The lines below should be written out again in full, exactly as they are.

Data records:
:::::
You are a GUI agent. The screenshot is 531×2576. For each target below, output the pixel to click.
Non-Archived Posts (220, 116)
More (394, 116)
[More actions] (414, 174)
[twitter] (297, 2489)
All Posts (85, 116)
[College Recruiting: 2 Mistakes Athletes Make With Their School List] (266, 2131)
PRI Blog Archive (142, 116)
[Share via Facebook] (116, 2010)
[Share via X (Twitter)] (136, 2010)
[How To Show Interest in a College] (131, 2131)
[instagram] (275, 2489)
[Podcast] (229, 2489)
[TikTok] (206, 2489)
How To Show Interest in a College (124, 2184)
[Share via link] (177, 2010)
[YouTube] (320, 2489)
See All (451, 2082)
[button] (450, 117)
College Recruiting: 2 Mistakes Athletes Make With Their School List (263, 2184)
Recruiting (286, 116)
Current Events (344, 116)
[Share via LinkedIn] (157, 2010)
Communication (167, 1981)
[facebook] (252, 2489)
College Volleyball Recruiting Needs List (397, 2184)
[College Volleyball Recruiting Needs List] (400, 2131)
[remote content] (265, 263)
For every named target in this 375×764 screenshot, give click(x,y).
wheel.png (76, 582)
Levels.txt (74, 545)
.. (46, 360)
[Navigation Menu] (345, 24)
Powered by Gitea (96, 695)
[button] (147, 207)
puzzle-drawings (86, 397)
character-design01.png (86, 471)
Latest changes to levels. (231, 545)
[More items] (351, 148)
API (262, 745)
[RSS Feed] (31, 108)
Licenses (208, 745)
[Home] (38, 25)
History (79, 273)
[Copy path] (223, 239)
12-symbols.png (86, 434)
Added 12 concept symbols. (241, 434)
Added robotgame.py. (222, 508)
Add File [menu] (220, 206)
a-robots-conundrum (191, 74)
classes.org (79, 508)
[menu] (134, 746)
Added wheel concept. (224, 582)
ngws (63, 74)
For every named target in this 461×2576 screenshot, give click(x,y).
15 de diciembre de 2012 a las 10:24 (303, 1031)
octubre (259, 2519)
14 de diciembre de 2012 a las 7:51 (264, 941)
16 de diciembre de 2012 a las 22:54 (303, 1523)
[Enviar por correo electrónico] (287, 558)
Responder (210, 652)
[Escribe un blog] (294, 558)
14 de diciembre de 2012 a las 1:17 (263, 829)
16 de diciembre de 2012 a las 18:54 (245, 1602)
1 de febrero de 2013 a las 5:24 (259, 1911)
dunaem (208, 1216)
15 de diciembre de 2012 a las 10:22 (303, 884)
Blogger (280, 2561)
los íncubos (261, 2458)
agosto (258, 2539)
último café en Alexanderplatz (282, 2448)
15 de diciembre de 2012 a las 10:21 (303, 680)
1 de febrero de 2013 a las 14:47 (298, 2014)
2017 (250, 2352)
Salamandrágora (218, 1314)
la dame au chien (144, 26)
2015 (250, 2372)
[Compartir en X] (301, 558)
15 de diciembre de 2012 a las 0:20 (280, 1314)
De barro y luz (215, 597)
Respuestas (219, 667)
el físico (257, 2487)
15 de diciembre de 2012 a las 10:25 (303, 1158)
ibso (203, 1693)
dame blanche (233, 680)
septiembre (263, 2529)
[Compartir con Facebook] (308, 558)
:::::
Response to the exercise:
You are a GUI agent. The screenshot is 531×2576. For each target below, output the pixel to click.
Non-Archived Posts (220, 116)
More (394, 116)
[More actions] (414, 174)
[twitter] (297, 2489)
All Posts (85, 116)
[College Recruiting: 2 Mistakes Athletes Make With Their School List] (266, 2131)
PRI Blog Archive (142, 116)
[Share via Facebook] (116, 2010)
[Share via X (Twitter)] (136, 2010)
[How To Show Interest in a College] (131, 2131)
[instagram] (275, 2489)
[Podcast] (229, 2489)
[TikTok] (206, 2489)
How To Show Interest in a College (124, 2184)
[Share via link] (177, 2010)
[YouTube] (320, 2489)
See All (451, 2082)
[button] (450, 117)
College Recruiting: 2 Mistakes Athletes Make With Their School List (263, 2184)
Recruiting (286, 116)
Current Events (344, 116)
[Share via LinkedIn] (157, 2010)
Communication (167, 1981)
[facebook] (252, 2489)
College Volleyball Recruiting Needs List (397, 2184)
[College Volleyball Recruiting Needs List] (400, 2131)
[remote content] (265, 263)
For every named target in this 375×764 screenshot, give click(x,y).
wheel.png (76, 582)
Levels.txt (74, 545)
.. (46, 360)
[Navigation Menu] (345, 24)
Powered by Gitea (96, 695)
[button] (147, 207)
puzzle-drawings (86, 397)
character-design01.png (86, 471)
Latest changes to levels. (231, 545)
[More items] (351, 148)
API (262, 745)
[RSS Feed] (31, 108)
Licenses (208, 745)
[Home] (38, 25)
History (79, 273)
[Copy path] (223, 239)
12-symbols.png (86, 434)
Added 12 concept symbols. (241, 434)
Added robotgame.py. (222, 508)
Add File [menu] (220, 206)
a-robots-conundrum (191, 74)
classes.org (79, 508)
[menu] (134, 746)
Added wheel concept. (224, 582)
ngws (63, 74)
For every named target in this 461×2576 screenshot, give click(x,y).
15 de diciembre de 2012 a las 10:24 (303, 1031)
octubre (259, 2519)
14 de diciembre de 2012 a las 7:51 (264, 941)
16 de diciembre de 2012 a las 22:54 (303, 1523)
[Enviar por correo electrónico] (287, 558)
Responder (210, 652)
[Escribe un blog] (294, 558)
14 de diciembre de 2012 a las 1:17 (263, 829)
16 de diciembre de 2012 a las 18:54 (245, 1602)
1 de febrero de 2013 a las 5:24 (259, 1911)
dunaem (208, 1216)
15 de diciembre de 2012 a las 10:22 (303, 884)
Blogger (280, 2561)
los íncubos (261, 2458)
agosto (258, 2539)
último café en Alexanderplatz (282, 2448)
15 de diciembre de 2012 a las 10:21 (303, 680)
1 de febrero de 2013 a las 14:47 (298, 2014)
2017 (250, 2352)
Salamandrágora (218, 1314)
la dame au chien (144, 26)
2015 (250, 2372)
[Compartir en X] (301, 558)
15 de diciembre de 2012 a las 0:20 (280, 1314)
De barro y luz (215, 597)
Respuestas (219, 667)
el físico (257, 2487)
15 de diciembre de 2012 a las 10:25 (303, 1158)
ibso (203, 1693)
dame blanche (233, 680)
septiembre (263, 2529)
[Compartir con Facebook] (308, 558)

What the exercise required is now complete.